In 1902 in Chicago, Potter was married to Caroline Morton (1882–1952), the eldest daughter of Paul Morton, the U.S. Secretary of the Navy under President Theodore Roosevelt, and Charlotte "Lottie" (née Goodrich) Morton. Caroline's sister, Pauline Joy Morton, was the wife of James H. Smith Jr., Charles H. Sabin, and Dwight F. Davis. Her uncles, Joy Morton and Mark Morton, were the founders of Morton Salt.[11] In 1914, they rented 177 East 71st Street from Douglas L. Elliman. In 1917, they purchased 6 East 77th Street from Edmund Coffin (which he acquired from Charles Henry Marshall's widow). Before they divorced in Paris in October 1922,[12] they were the parents of:

  • Jean Morton Potter (1903–1957), who married architect and painter Frederic August Soldwedel in 1924.[13][14] They divorced and she married Edmund Coffin Stout Jr. in 1934. He died in 1943 and she married Horace Ransom Bigelow Allen, who had previously been engaged to Edith Ewing Bouvier and married to Kiki Preston, in 1947.[15] He remarried before his death in 1961.[16]
  • Charlotte Morton Potter (1905–1972), who married golfer Reginald M. Lewis in 1926. They divorced in 1930,[17] and she married stockbroker Roy Franklin Atwood,[18] a son of Herbert Franklin Atwood,[19] in 1934.[20] They divorced and she married Robert Jennings. They divorced and she married Thomas Wynward Sabine Pasley,[21] a son of Thomas Hamilton Sabine Pasley (a grandson of Sir Thomas Sabine Pasley, 2nd Baronet),[22] in 1957.[23]
  • Pauline Morton Potter (1917–1917), who died in infancy.[24]

After their divorce, Caroline married Harry F. Guggenheim in February 1923.[25] After the wedding, his father gave them 90 acres in Long Island where they had architects Frederick J. Sterner along with Polhemus & Coffin build Falaise "in the style of a 13th-century Norman manor house".[26] She sold 6 East 77th Street to George Arents in 1925. They had a daughter, Diane Guggenheim.[27] After being separate for two years, they divorced in July 1939,[28] and she married Williams before her death in 1952.

Second marriage

Potter remarried, on March 10, 1923, to Rose Lee Saltonstall (1892–1946), a daughter of Philip Leverett Saltonstall (a son of Leverett Saltonstall II) and Frances Anne Fitch (née Sherwood) Saltonstall (a daughter of Thomas Dubois Sherwood).[29] After Rose's father died in 1919, her mother remarried to Dr. Joel E. Goldthwait in 1936.[30] Rose's brother, Philip Leverett Saltonstall Jr., married actress Maxine Jennings, and her sister, Katherine Leverett Saltonstall, married Philip B. Weld. Another sister, Frances Sherwood Saltonstall, married George von Lengerke Meyer Jr. (son of George von Lengerke Meyer) and Dr. Eugene Hillhouse Pool.[31]
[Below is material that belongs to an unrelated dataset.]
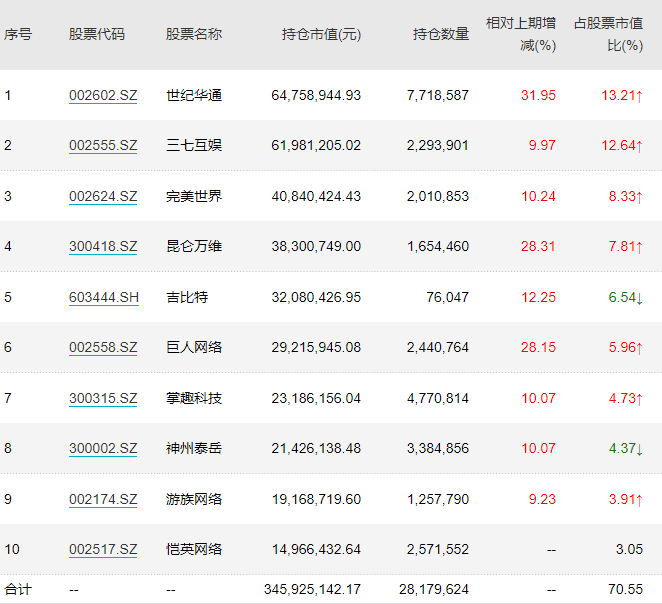Open the 300418.SZ stock link
The height and width of the screenshot is (604, 662).
(103, 247)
In addition to his New York City residence, Potter had a residences on the North Shore of Long Island, and a plantation in Georgia known as "Blue Springs Plantation". Potter first assembled the plantation in the 1920s before he commissioned Hentz, Adler & Shutze of Atlanta to design the main house in 1930.[32] After his death, Edward Vason Jones of Albany was hired to add Classical Revival dependencies.[33]

His wife died at 66 East 79th Street,[34] their 16-room duplex apartment in Manhattan, aged 54, on November 29, 1946.[35] Potter died on January 2, 1957 at his plantation in Albany, Georgia. He was buried at Locust Valley Cemetery in Locust Valley, New York.[7]

Descendants

Through his daughter Jean, he was a grandfather of Pamela Soldwedel (1926–2015), who married Carlton T. Clark Jr. in 1948.[36][37] She later married banker Richard D. Barrett.[38][39]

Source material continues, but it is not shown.